Coach Bryant referred to him as something of a secret weapon—a player that no one would pay much attention to until he was beating every defender to the end zone for the score. He did that 15 times in his career at Alabama in a system that emphasized the ground game.

As a coach, he’s pretty much doing the same thing at South Alabama. No one paid much attention to USA until they started beating more established FBS schools like Troy and Kent State, Nick Saban’s alma mater.

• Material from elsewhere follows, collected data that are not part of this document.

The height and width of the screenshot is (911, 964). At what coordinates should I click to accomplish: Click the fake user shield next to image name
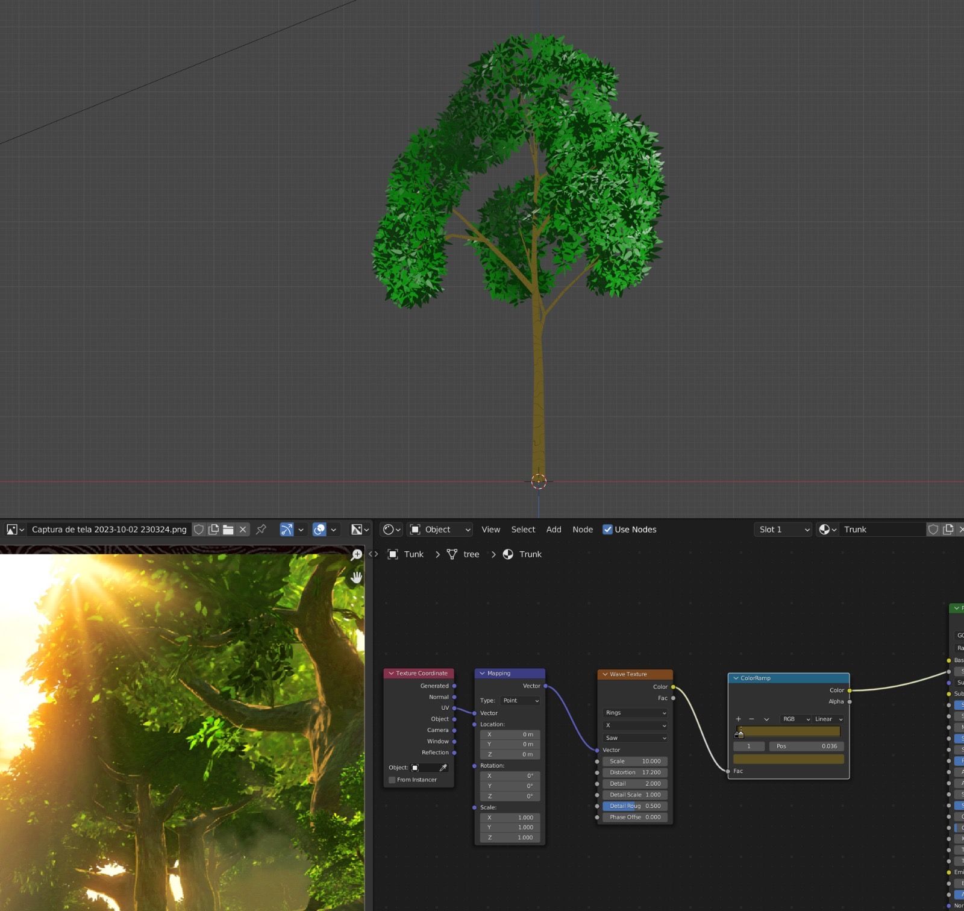(x=199, y=530)
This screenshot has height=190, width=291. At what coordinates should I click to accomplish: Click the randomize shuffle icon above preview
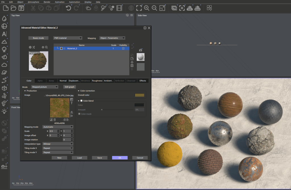pyautogui.click(x=34, y=47)
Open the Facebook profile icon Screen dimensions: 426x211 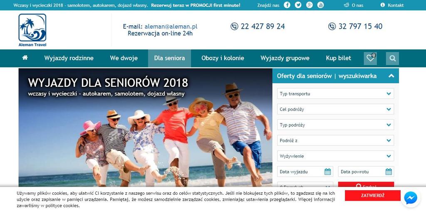click(x=287, y=5)
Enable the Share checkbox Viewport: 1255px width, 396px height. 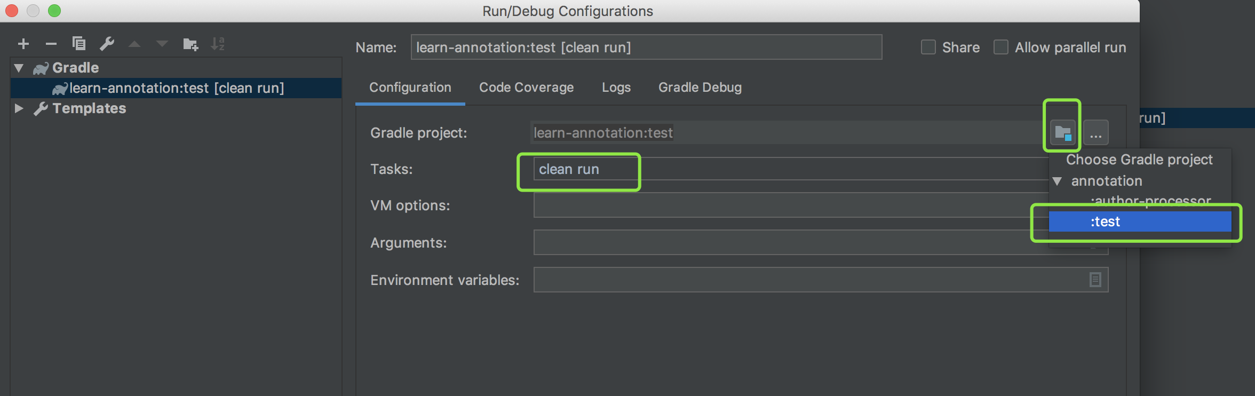pos(928,47)
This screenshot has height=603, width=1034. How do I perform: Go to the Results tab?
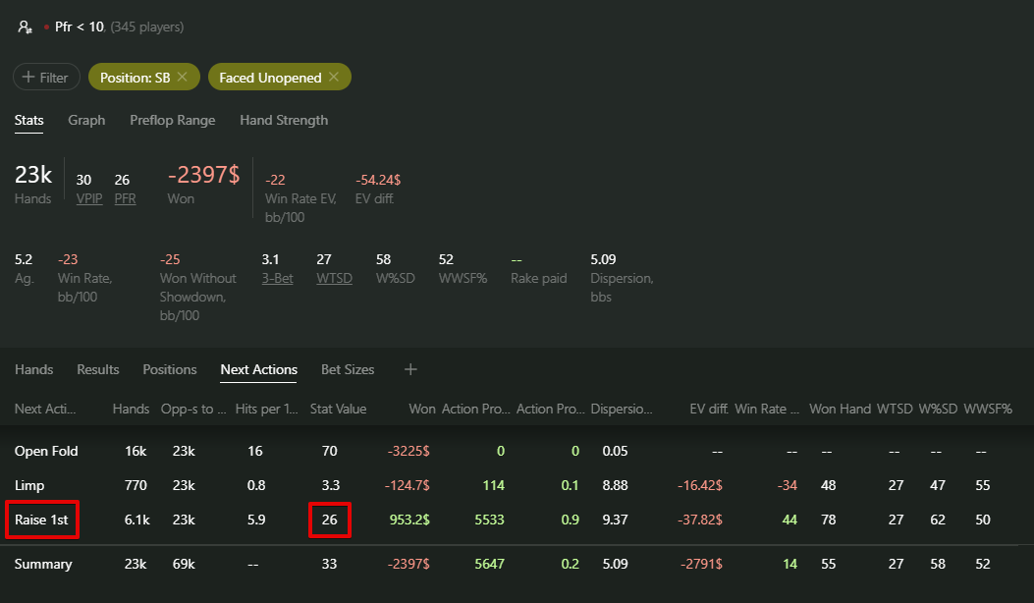[x=98, y=369]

A 6-6 record is certainly no world beater. USA has taken its share of beatings in so-called “paycheck games,” where a team travels to a major program’s home field, takes a whoopin’ and collects a nice fee from its host. This is the same thing Southern Miss, Florida State and others have used to build their college football programs.

But through his time at USA, Jones has served with class, dignity and integrity. There are butts in the seats at every home game, and USA doesn’t have to print tickets in the local newspaper to get them there. People in Mobile eagerly pay to go to Jag games because… well… it’s a Jag game. He’s taken a brand new program to heights that make UAB fans gasp in horror. UAB is giving up its football program, while the nascent Jags program is making gains no one really believed to be possible so early in the program’s life.

One thing about the crowds you see at Ladd Peebles on game day: There are Alabama fans, Auburn fans and LSU fans sitting right next to the fans and alumni wearing red white and blue. This is a football program embraced by the entire community.

Consider this as well: Only five years into college football, USA is actively considering probably not if, but where to build an on-campus stadium. Could this sort of speculation be happening if it weren’t for Joey Jones? I’m laying odds on “no.”

One of the great things about college football is history and tradition. You build things one brick at a time, and before you know it, you have something standing before you that is legendary and remarkable.

Coach Jones is on his way to doing just that and on December 20 in Montgomery, a very important step will be taken with the Jags first ever bowl game. Win or lose, Coach Bryant must surely be smiling from Heaven over this. One of the last of his boys stands on the edge of greatness, and the future looks quite bright.